Some rivalries are well-known to be irreconcilable – like The Montagues and the Capulets, or The Sharks and The Jets. Here’s another well known rivalry – Security and non-security teams, like IT, DevOps, Infra, and R&D. Thing is, the Sharks and the Jets didn’t have to work together. But Security and the aforementioned teams (which we’ll refer to as non-security teams from here on in) do.
So, what if you could change this traditional rivalry into a well-oiled efficiency machine?
But before we jump into the how, let’s examine the why – or the roots of the issue. The fractious nature of the non-security-Security rivalry comes down to priorities. Non-security teams generally prioritize stability and availability – making security a priority only inasmuch as it affects these holy grails. For security teams, the top goal is to lock down systems, reducing attack surface and overall risk. If a system needs to go down for patching immediately to achieve this, so be it. A survey of some 1500 CIOs and CISOs conducted by Forrester confirms this. It found that the top three IT priorities and top three Security priorities were:
Preventing data breaches
Preventing data breaches
Despite these seemingly irreconcilable differences, the fact is that in many organizations Security and non-security teams have been able to learn to love (or at least tolerate) each other.

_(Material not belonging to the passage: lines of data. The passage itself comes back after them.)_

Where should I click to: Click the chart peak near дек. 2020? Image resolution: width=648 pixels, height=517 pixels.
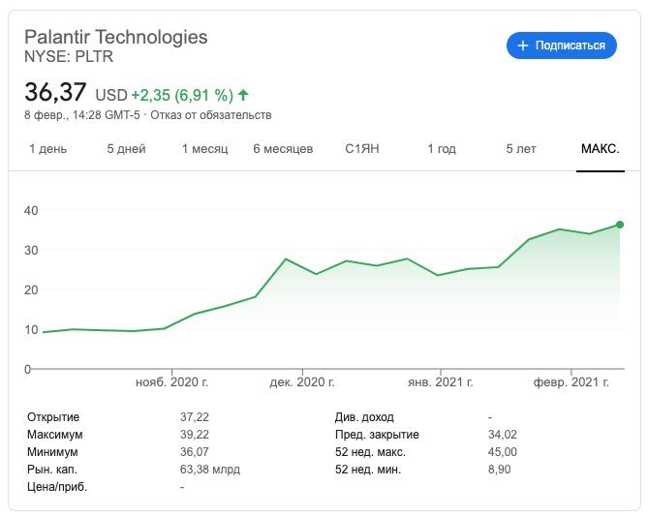point(286,259)
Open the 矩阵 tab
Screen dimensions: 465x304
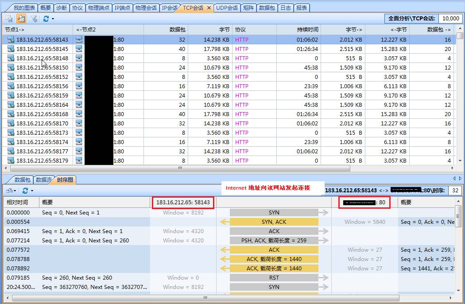[248, 8]
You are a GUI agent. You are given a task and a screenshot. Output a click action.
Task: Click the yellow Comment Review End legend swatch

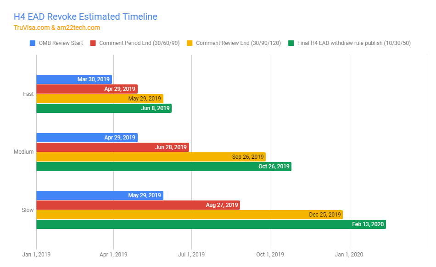pyautogui.click(x=190, y=43)
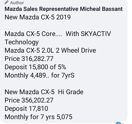Click the Price 356,202.27 line
This screenshot has width=132, height=124.
(x=29, y=100)
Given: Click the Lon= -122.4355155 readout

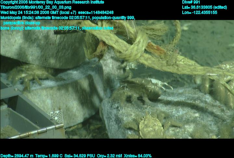Looking at the screenshot, I should pyautogui.click(x=200, y=12).
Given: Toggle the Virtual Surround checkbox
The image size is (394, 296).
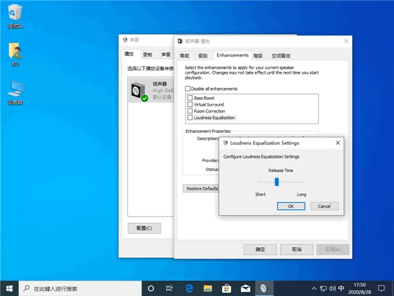Looking at the screenshot, I should [x=190, y=105].
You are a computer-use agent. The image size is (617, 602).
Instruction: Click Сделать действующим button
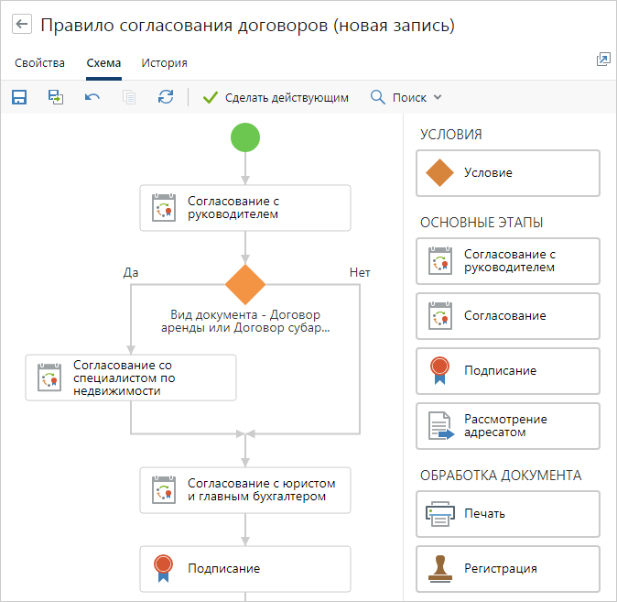276,97
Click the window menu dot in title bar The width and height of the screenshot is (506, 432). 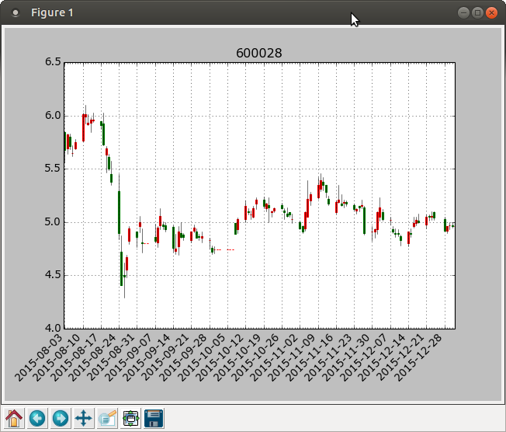click(x=16, y=13)
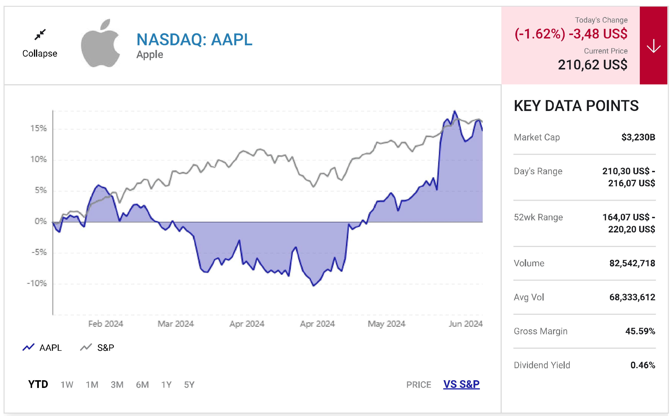Image resolution: width=670 pixels, height=416 pixels.
Task: Switch chart to 1W range
Action: coord(67,385)
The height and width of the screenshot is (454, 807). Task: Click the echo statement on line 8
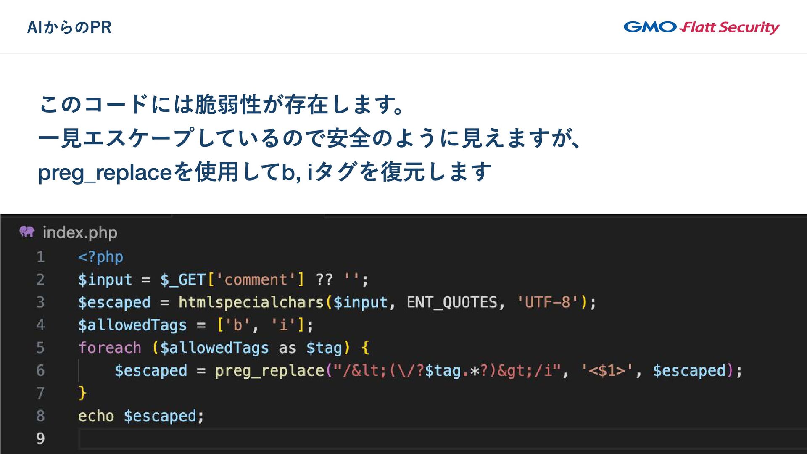tap(141, 416)
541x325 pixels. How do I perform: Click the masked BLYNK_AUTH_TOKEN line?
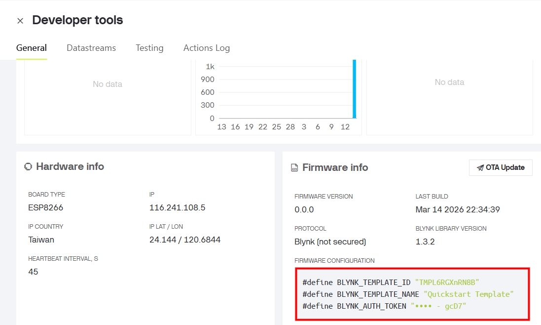pyautogui.click(x=384, y=306)
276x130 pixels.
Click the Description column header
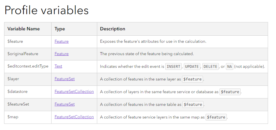pyautogui.click(x=113, y=29)
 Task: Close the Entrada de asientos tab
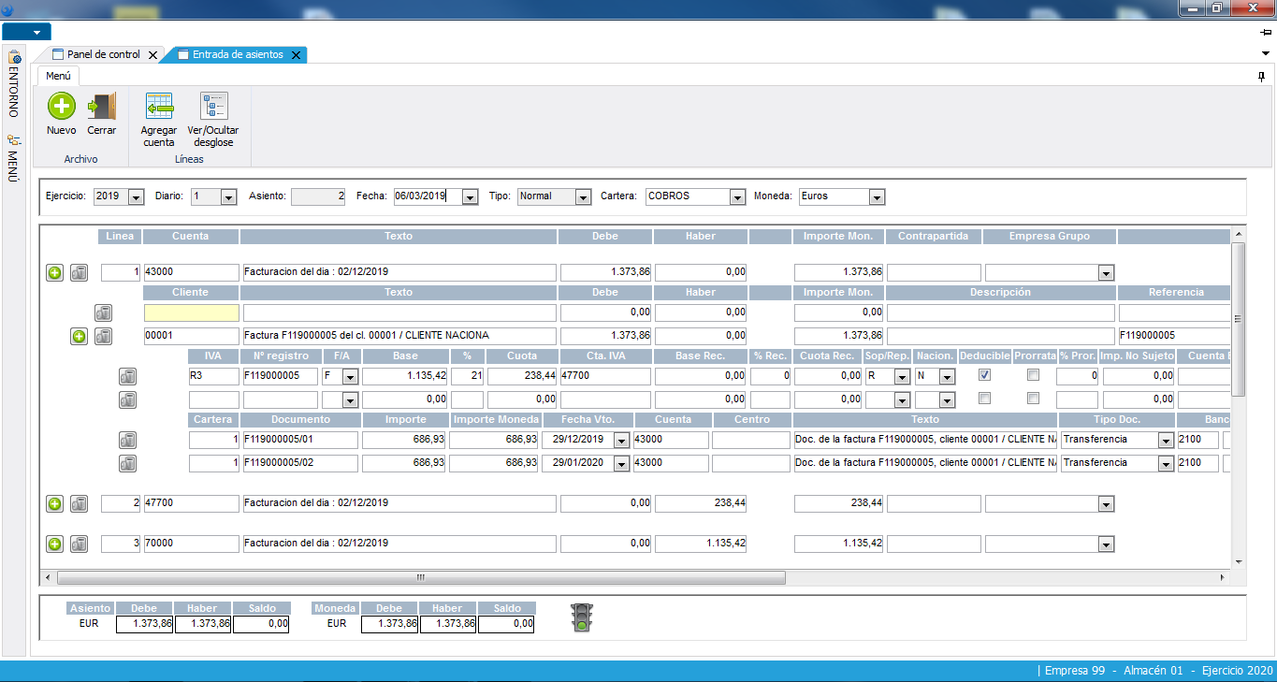(296, 55)
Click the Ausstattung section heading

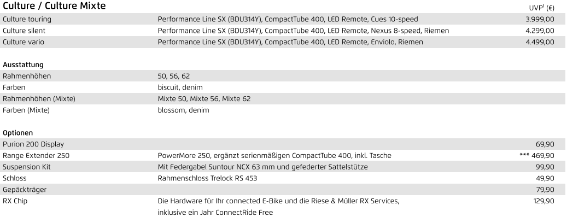23,64
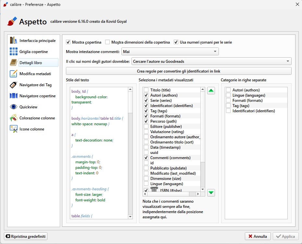Move selected metadata up with green arrow
Viewport: 302px width, 244px height.
(x=211, y=91)
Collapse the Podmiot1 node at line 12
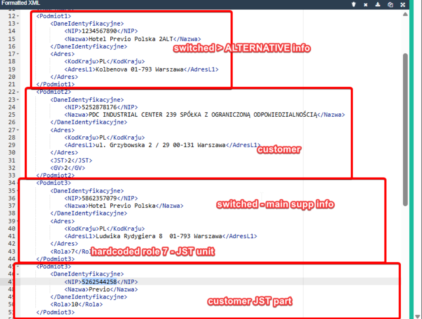The width and height of the screenshot is (422, 319). pos(17,16)
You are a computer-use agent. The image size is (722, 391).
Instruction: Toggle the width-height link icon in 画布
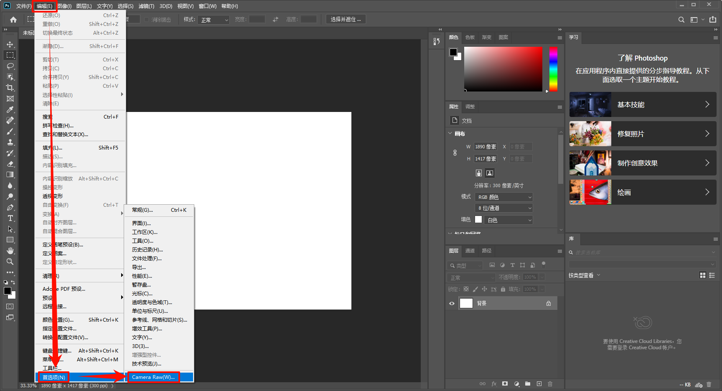[x=455, y=153]
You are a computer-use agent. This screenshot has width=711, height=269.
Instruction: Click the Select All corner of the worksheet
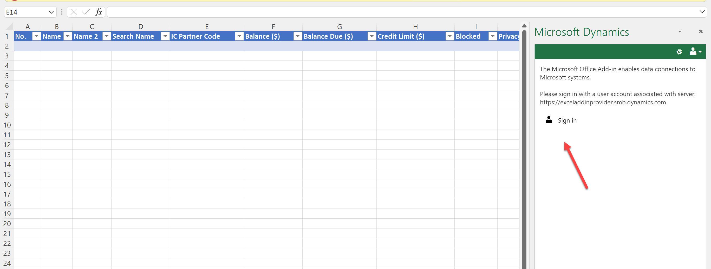coord(9,26)
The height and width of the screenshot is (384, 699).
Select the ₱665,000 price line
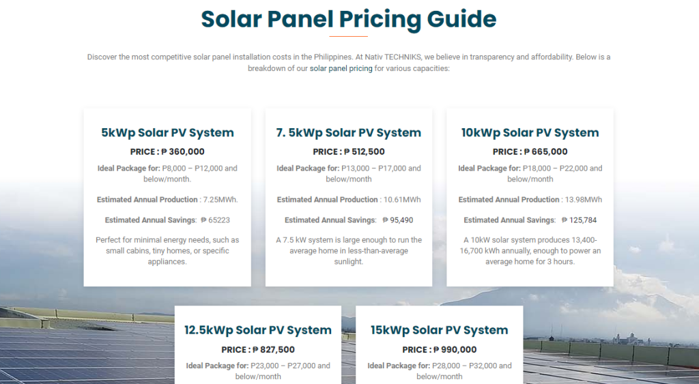point(530,152)
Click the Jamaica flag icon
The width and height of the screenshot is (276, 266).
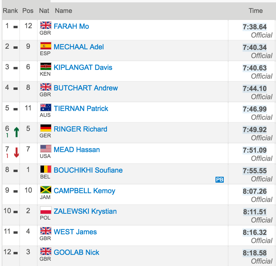pyautogui.click(x=46, y=190)
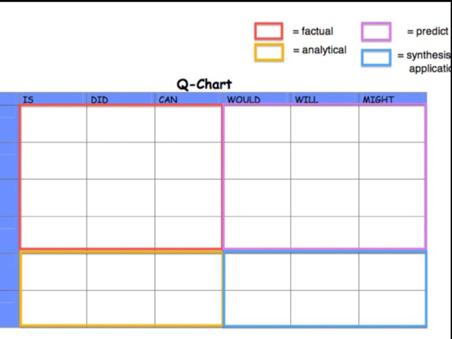
Task: Click bottom-row cell under WILL in blue box
Action: coord(324,308)
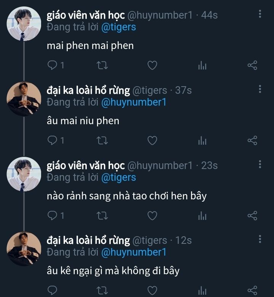
Task: Open more options on the first tweet
Action: point(260,14)
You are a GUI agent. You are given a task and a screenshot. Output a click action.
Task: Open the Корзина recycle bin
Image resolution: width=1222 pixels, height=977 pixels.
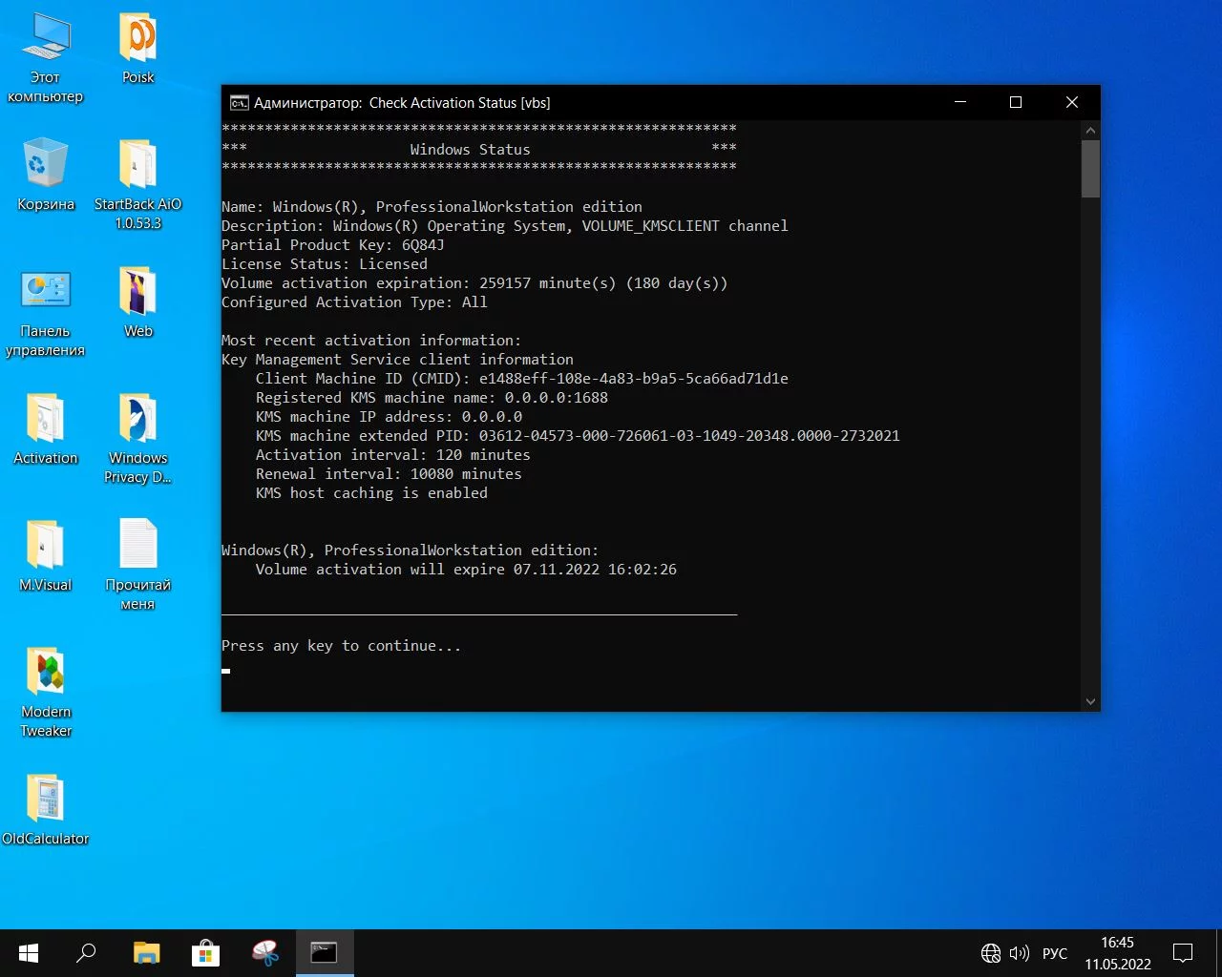point(45,166)
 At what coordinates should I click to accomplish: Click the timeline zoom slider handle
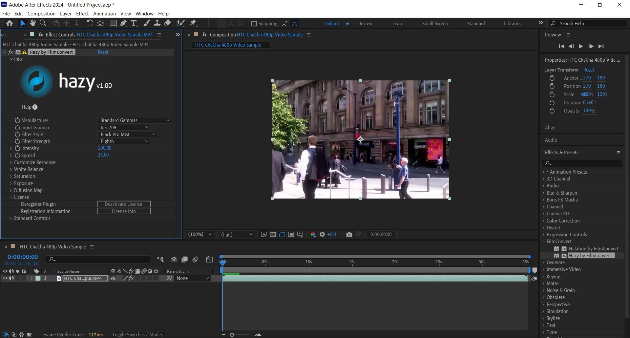click(x=232, y=335)
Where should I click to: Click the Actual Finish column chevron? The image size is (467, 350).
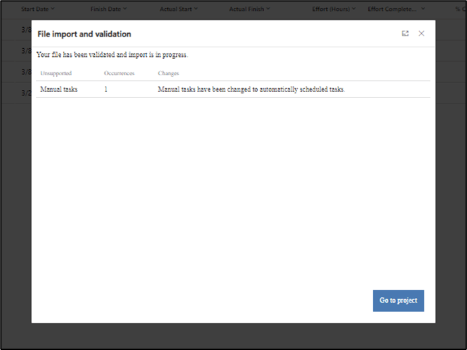[268, 9]
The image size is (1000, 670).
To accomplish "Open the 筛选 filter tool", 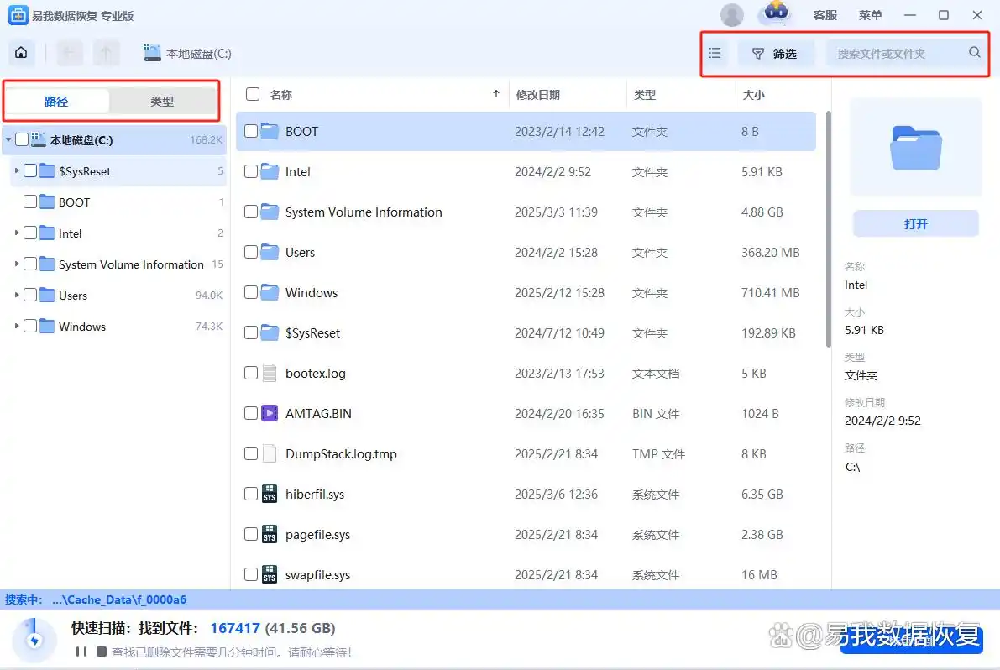I will click(x=776, y=52).
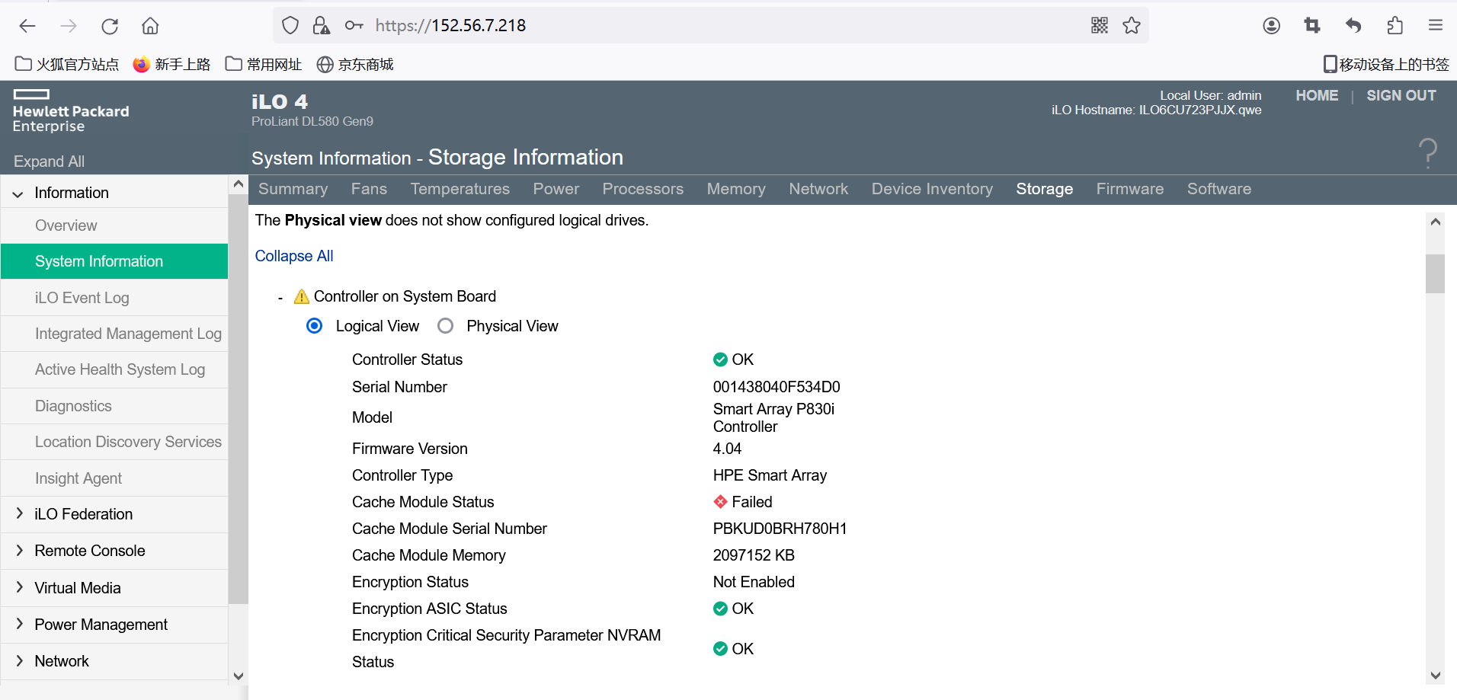Collapse the Controller on System Board section
Viewport: 1457px width, 700px height.
[280, 298]
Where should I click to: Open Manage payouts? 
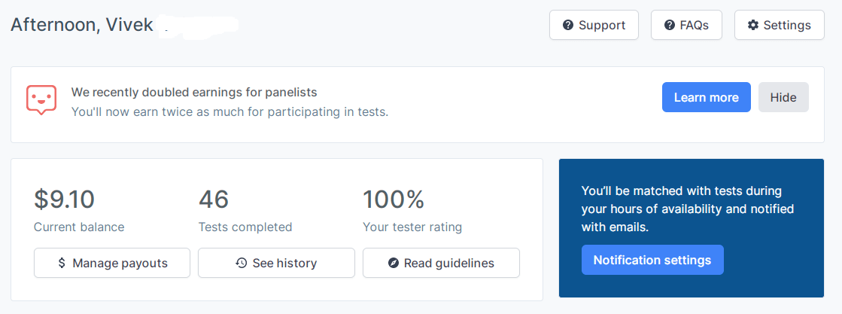(112, 263)
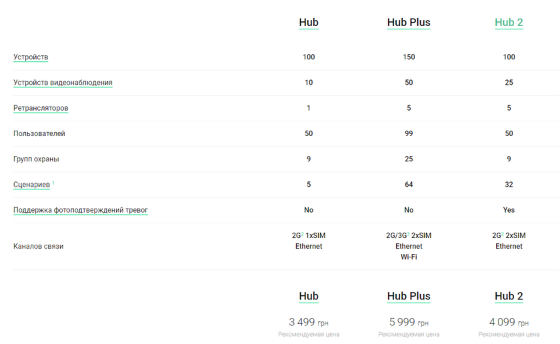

To find out how this can happen and what each side stands to gain from making the effort, we sat down with several of our in-house experts, Shay Siksik – VP Customer Success, Dan Anconina – CISO, Shahar Solomon – Customer Success Team Lead and Gali Rahamim – Customer Success Manager, to get their advice:
10 Tips to Get Security and IT on the Same Page
Security needs to justify non-security teams’ effort by explaining the risk and the potential impact of changes requested on the business. It’s not good enough just to provide a to-do list. You need to sit with the relevant teams and demonstrate security solutions so that they have a proper understanding of the goal of each.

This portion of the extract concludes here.